# Bochet - Burnt Honey Mead



## Ledge (Dec 15, 2010)

My mouth is watering just thinking about it....


----------



## Deezil (Jul 1, 2013)

Sounds fantastic;

Went all the way to that "tree pitch" color eh? Lol
Ever tried one to the 'Red' stage?

I'll have to burn-one-black, if I have any honey left after my batches, to see what this 'marshmellow' note is all about.


----------



## burns375 (Jul 15, 2013)

Brochets are nice but dangerous!!! Carmelizing that much honey is scarry and requires constant observation. I carmelized for about 1:30 hrs to a nice medium brown. 

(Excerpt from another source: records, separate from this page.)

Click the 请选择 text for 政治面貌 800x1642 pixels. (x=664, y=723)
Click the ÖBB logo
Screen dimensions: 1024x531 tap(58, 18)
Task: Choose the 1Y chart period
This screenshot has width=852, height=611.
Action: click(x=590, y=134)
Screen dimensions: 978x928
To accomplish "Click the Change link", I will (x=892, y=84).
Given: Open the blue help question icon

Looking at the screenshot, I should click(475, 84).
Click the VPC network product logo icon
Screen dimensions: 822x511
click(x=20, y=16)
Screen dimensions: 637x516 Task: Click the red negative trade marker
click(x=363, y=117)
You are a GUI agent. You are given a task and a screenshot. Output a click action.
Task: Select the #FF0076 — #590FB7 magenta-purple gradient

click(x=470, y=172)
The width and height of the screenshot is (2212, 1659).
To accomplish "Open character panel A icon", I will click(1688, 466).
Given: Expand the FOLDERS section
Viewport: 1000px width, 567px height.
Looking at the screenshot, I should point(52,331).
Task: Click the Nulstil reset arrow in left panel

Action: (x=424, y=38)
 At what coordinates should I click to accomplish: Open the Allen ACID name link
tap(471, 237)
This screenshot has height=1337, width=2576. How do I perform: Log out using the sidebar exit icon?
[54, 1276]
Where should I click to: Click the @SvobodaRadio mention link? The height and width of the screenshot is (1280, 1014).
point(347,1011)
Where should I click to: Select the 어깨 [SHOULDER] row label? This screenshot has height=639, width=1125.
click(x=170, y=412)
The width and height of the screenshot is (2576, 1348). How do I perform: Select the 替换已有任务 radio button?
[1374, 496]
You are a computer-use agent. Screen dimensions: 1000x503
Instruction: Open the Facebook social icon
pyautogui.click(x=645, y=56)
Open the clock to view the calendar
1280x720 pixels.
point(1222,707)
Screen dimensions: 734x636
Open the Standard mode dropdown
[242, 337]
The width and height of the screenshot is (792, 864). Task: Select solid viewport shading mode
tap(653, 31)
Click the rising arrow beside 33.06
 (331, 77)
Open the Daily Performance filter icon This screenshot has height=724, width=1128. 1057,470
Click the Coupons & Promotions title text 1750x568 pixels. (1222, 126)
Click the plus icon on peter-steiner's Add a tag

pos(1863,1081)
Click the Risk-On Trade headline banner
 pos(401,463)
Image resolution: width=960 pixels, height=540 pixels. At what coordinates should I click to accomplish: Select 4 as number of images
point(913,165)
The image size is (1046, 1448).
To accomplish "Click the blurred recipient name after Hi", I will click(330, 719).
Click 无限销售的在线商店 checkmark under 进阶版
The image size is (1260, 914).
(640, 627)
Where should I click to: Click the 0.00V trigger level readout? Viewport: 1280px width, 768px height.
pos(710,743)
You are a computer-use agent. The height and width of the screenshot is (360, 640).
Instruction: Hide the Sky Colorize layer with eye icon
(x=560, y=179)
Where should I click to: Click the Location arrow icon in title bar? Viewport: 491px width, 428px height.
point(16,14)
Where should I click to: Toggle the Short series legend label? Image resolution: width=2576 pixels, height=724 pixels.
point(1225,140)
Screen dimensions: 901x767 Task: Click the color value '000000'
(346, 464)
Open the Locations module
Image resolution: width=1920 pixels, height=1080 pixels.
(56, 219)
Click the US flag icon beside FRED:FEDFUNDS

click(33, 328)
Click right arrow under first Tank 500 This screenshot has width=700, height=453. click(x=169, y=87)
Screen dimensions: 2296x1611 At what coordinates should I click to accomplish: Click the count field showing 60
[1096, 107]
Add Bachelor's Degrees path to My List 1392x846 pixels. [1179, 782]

What yeast did you use? I used wyeast sweat meade, very happy with results. The 1-yr meade was a hit with the club and friends.


----------



## Deezil (Jul 1, 2013)

The batch I vaguely covered here was only a quart of honey & it frothed up pretty well; you just need to do the boil in a pot that is 5-7x the amount of honey being boiled, and stir it rather constantly. 

Adding water to dilute at the end can be tricky as well, you need to add hot/almost boiling water to keep the molten honey from spitting at you for that first addition, then you can step the temp down.

I used EC-1118 because it was a small experiment in a larger endeavor, and I wanted to use a rather neutral-profile yeast


----------



## WVMJ (Apr 2, 2012)

Hey Deezil, not sure what tree pitch color is, sounds light, ours is black, just not "I dropped my marshmallow in the fire" black, well past the red stage. We wore protective gear when adding the water back. Found a new idea for a big cooker but have to give it a try before writing about it plus the wife just ordered a new and much better pressure cooker so we have to try that one out again. WVMJ


----------